> [PROVIDED MATERIAL]:
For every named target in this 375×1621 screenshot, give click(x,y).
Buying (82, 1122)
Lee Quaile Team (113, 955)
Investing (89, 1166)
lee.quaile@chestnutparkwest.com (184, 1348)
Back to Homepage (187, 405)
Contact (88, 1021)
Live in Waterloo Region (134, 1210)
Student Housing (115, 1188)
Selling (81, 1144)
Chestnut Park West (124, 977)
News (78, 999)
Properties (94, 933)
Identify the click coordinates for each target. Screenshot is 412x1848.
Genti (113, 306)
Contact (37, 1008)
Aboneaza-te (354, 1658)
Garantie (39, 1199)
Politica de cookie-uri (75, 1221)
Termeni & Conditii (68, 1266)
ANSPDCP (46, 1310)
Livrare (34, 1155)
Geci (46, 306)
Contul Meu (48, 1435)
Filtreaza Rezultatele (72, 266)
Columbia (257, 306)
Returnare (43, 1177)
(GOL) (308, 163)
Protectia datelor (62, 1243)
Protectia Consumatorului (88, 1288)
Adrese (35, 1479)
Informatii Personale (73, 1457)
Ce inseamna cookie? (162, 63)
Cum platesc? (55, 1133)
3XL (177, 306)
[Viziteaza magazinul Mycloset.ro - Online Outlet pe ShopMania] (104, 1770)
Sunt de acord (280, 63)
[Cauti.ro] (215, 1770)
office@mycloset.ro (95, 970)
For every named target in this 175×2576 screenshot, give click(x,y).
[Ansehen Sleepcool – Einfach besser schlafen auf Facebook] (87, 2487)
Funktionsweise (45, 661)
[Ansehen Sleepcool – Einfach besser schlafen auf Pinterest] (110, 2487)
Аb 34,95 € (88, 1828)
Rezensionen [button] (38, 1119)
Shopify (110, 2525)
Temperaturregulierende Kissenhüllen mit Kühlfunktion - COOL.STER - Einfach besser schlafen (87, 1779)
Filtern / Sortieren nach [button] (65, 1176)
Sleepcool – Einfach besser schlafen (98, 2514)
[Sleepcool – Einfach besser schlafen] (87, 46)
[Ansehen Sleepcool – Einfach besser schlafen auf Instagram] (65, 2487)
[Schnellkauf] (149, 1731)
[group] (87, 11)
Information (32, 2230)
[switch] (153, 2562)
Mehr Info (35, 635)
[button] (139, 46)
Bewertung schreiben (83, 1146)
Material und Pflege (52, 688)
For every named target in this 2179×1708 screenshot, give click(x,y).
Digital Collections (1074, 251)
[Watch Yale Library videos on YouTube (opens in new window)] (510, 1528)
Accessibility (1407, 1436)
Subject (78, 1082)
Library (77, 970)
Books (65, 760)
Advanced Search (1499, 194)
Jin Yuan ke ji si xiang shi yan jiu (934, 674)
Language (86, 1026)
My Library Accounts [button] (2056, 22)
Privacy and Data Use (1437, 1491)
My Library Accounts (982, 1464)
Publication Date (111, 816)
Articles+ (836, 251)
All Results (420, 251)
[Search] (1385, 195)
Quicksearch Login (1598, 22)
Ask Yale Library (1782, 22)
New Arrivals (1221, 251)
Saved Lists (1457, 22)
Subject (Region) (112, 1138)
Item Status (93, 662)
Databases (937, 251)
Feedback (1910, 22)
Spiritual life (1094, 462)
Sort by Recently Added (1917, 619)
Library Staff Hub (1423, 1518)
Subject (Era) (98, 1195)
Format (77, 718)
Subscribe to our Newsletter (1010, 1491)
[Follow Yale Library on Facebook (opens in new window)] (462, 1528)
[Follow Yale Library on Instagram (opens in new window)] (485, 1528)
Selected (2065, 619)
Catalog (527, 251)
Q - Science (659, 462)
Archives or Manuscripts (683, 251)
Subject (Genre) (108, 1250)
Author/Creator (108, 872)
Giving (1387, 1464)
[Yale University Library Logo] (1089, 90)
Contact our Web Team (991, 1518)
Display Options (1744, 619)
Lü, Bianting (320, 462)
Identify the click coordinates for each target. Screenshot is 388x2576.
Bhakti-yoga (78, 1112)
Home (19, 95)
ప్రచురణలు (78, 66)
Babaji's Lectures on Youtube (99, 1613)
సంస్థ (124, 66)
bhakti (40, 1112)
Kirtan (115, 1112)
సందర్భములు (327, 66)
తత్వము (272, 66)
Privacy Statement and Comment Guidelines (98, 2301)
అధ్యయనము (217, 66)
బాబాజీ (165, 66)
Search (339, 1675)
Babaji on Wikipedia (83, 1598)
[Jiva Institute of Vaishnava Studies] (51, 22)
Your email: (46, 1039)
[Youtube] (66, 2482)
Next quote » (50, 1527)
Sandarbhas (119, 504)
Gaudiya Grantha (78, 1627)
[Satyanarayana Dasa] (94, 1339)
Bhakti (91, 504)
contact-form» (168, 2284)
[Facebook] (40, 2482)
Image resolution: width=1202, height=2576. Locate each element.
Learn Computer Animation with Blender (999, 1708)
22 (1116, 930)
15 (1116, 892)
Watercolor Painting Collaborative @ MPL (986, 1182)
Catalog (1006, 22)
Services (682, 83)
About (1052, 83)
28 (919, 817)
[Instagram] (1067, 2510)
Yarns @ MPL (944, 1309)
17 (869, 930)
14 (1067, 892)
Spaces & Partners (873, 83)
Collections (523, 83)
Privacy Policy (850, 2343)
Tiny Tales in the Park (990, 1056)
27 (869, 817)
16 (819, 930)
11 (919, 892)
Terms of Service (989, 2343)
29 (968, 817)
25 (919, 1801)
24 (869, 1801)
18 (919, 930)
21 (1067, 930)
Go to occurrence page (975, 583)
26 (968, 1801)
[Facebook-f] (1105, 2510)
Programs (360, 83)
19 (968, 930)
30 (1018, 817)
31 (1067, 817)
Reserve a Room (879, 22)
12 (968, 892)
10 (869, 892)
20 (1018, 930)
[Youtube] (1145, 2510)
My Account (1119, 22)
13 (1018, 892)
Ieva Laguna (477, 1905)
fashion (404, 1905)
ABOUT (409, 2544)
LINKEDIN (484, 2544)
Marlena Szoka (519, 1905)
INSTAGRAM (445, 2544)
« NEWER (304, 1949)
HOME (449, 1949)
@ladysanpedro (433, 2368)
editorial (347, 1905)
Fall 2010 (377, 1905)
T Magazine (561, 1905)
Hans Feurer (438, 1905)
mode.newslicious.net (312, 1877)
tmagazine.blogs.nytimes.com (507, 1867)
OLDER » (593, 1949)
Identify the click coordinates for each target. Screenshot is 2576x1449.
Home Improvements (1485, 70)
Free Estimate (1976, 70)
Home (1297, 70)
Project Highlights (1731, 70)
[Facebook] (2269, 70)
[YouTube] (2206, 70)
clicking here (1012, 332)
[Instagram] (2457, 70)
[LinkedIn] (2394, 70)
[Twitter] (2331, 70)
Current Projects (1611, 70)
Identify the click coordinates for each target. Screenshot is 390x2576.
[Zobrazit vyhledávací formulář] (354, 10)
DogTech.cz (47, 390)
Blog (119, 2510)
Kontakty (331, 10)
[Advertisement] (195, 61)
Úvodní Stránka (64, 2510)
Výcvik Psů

> [YOUR INSTRUCTIONS]:
In the data above, which lines lie between the line with "Selected (2065, 619)" and the line with "Reserve a Room (879, 22)", inclusive? Print those lines exactly and nothing else.

> [ANSWER SECTION]:
Selected (2065, 619)
Catalog (527, 251)
Q - Science (659, 462)
Archives or Manuscripts (683, 251)
Subject (Genre) (108, 1250)
Author/Creator (108, 872)
Giving (1387, 1464)
[Yale University Library Logo] (1089, 90)
Contact our Web Team (991, 1518)
Display Options (1744, 619)
Lü, Bianting (320, 462)
Identify the click coordinates for each target. Screenshot is 388x2576.
Bhakti-yoga (78, 1112)
Home (19, 95)
ప్రచురణలు (78, 66)
Babaji's Lectures on Youtube (99, 1613)
సంస్థ (124, 66)
bhakti (40, 1112)
Kirtan (115, 1112)
సందర్భములు (327, 66)
తత్వము (272, 66)
Privacy Statement and Comment Guidelines (98, 2301)
అధ్యయనము (217, 66)
బాబాజీ (165, 66)
Search (339, 1675)
Babaji on Wikipedia (83, 1598)
[Jiva Institute of Vaishnava Studies] (51, 22)
Your email: (46, 1039)
[Youtube] (66, 2482)
Next quote » (50, 1527)
Sandarbhas (119, 504)
Gaudiya Grantha (78, 1627)
[Satyanarayana Dasa] (94, 1339)
Bhakti (91, 504)
contact-form» (168, 2284)
[Facebook] (40, 2482)
Image resolution: width=1202, height=2576. Locate each element.
Learn Computer Animation with Blender (999, 1708)
22 (1116, 930)
15 (1116, 892)
Watercolor Painting Collaborative @ MPL (986, 1182)
Catalog (1006, 22)
Services (682, 83)
About (1052, 83)
28 (919, 817)
[Instagram] (1067, 2510)
Yarns @ MPL (944, 1309)
17 (869, 930)
14 (1067, 892)
Spaces & Partners (873, 83)
Collections (523, 83)
Privacy Policy (850, 2343)
Tiny Tales in the Park (990, 1056)
27 (869, 817)
16 (819, 930)
11 (919, 892)
Terms of Service (989, 2343)
29 (968, 817)
25 (919, 1801)
24 (869, 1801)
18 (919, 930)
21 (1067, 930)
Go to occurrence page (975, 583)
26 (968, 1801)
[Facebook-f] (1105, 2510)
Programs (360, 83)
19 (968, 930)
30 (1018, 817)
31 (1067, 817)
Reserve a Room (879, 22)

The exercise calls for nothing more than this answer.